Seguridad jurídica y protección del reciclaje europeo

Una definición clara y robusta de plástico reciclado, que garantice que los objetivos de contenido reciclado se cumplen principalmente mediante reciclaje realizado en Europa o bajo condiciones equivalentes a las comunitarias, envía una señal inequívoca al mercado. Refuerza el compromiso de la UE con su industria circular, sus objetivos ambientales y su resiliencia económica.

Esta definición aporta la seguridad jurídica necesaria para proteger la capacidad industrial existente, fomentar la innovación y anclar inversiones a largo plazo en el reciclaje europeo, evitando que el sistema se vea distorsionado por presiones externas.

 

Capacidad instalada y riesgo de desindustrialización

Durante la última década, el sector europeo del reciclaje de plásticos ha realizado importantes inversiones en infraestructuras de reciclaje de PET botella a botella, que ya están dando resultados. Los datos más recientes muestran que la UE dispone de capacidad suficiente para cumplir los objetivos de contenido reciclado con recursos propios, sin dependencia estructural de PET reciclado procedente de terceros países.

Sin embargo, este avance se encuentra amenazado. En los últimos tres años han cerrado alrededor de 50 plantas de reciclaje, con una pérdida de capacidad en 2025 casi triplicada respecto a 2023. El PET representa el 21 % de la capacidad perdida, reflejando la creciente presión competitiva derivada de importaciones que no siempre cumplen estándares ambientales y de trazabilidad equivalentes.

 

En los últimos tres años han cerrado alrededor de 50 plantas de reciclaje, siendo el PET el más afectado con un 21% de la capacidad perdida.

 

Importaciones, verificación y confianza del consumidor

El atractivo financiero de las importaciones de bajo coste ignora los objetivos de sostenibilidad a largo plazo y la realidad de los costes operativos y administrativos europeos. Sin un sistema de verificación adecuado, no existe garantía de que los materiales importados cumplan los mismos requisitos en materia de salud, seguridad y control ambiental que los reciclados en la UE.
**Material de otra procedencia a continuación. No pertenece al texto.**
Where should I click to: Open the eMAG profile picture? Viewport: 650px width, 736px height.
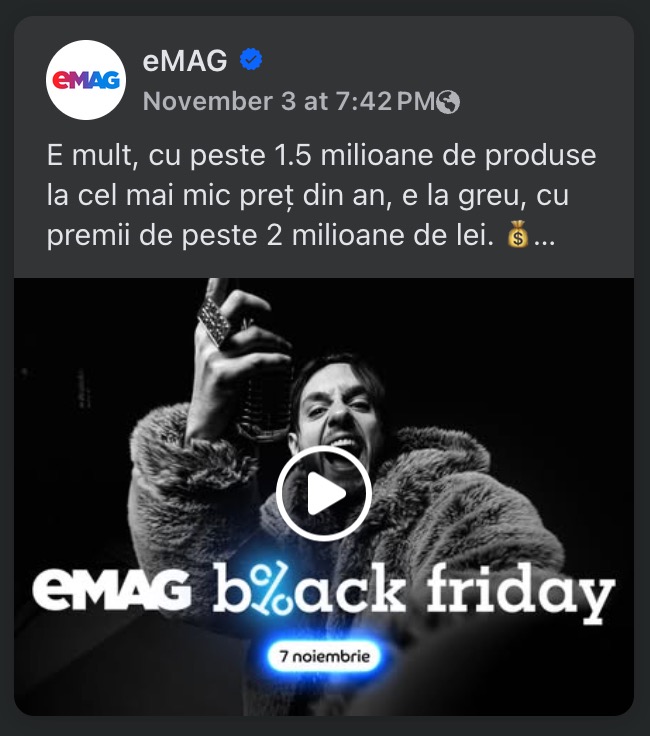(86, 80)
Además, los beneficios económicos de estas importaciones no se trasladan necesariamente a los consumidores y, a medio plazo, pueden debilitar la capacidad local de reciclaje, el empleo y la inversión, incrementando la dependencia exterior de la Unión.

 

Una decisión estratégica para la política industrial europea

La propuesta de definición de plástico reciclado en la UE incluida en el paquete de invierno de la Comisión constituye una auténtica decisión de política industrial, en un contexto de sobrecapacidad global, altos costes energéticos y laborales, y mayores exigencias ambientales.
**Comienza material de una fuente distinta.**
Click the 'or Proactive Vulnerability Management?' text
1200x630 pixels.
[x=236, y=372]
Anclar las obligaciones de contenido reciclado en las cadenas de valor europeas refuerza la credibilidad ambiental, evita la desviación de residuos recogidos en la UE hacia mercados con estándares más bajos o su eliminación en vertedero, y garantiza que los beneficios económicos de la circularidad permanezcan en la base industrial europea.

Para los Estados miembros, respaldar esta decisión supone reforzar la soberanía industrial, la ambición ambiental y el compromiso con una economía circular real, además de asegurar empleo verde y confianza del consumidor en las declaraciones de contenido reciclado, bajo marcos de reciclaje verificables y conformes con la legislación europea vigente.